Selective grammatical analysis

Since it is awkward to begin with “That…” in English, I have reversed the order of the first German sentence. Because the beginning of the sentence is a subordinate clause (Dass…), the verb moves to the end of the sentence and ist zu deuten becomes zu deuten ist. I usually translate the construction “ist zu + infinitive” as “must be x-ed” or “has to be x-ed”, though the wooden translation “is to be x-ed” is better in some cases. seit is problematic in English: “from” or “from x on” is often best, but it sometimes seems preferable to go with “since” or “since the time of”, despite the problems with this solution. Though it is awkward, I decided to adopt “to the greatest extent possible” for weitestgehend in order convey that a very strong claim is being made. It is unclear to me whether aufweisen would be best translated as “have” or whether a more precise word such as “exhibit” would be better. The force of Vermutung is probably somewhat critical, so that “conjecture” might best capture the intended sense, but it could be more neutral (hypothesis).

Substantive Commentary

What I like about this quotation from Arzt-Grabner is that it highlights well one of the strongest arguments in support of the Junia-interpretation of ΙΟΥΝΙΑΝ in Rom 16:7, namely the testimony of the ancient manuscripts in languages other than Greek that clearly understand Paul to be speaking of a woman rather than a man in this text.
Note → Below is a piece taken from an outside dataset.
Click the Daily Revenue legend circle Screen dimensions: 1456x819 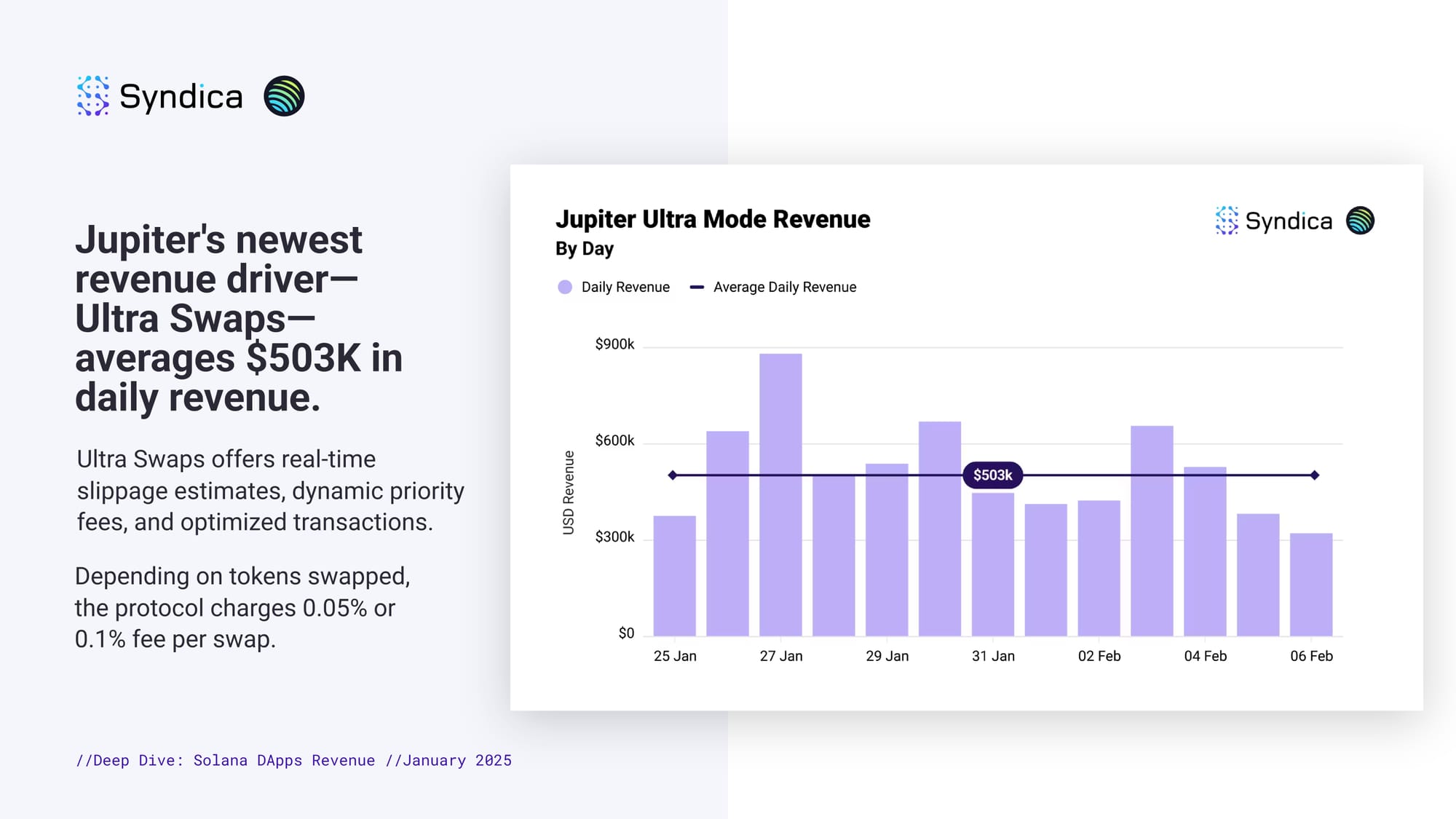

While there are admittedly further debated points concerning the translation and interpretation of this verse, it also seems most likely to me that Paul refers to Junia as an apostle in this text and that Junia was, in turn, an influential person in early Christianity.

Readers of this post may be interested in the Junia Project, which is named after Junia from Rom 16:7.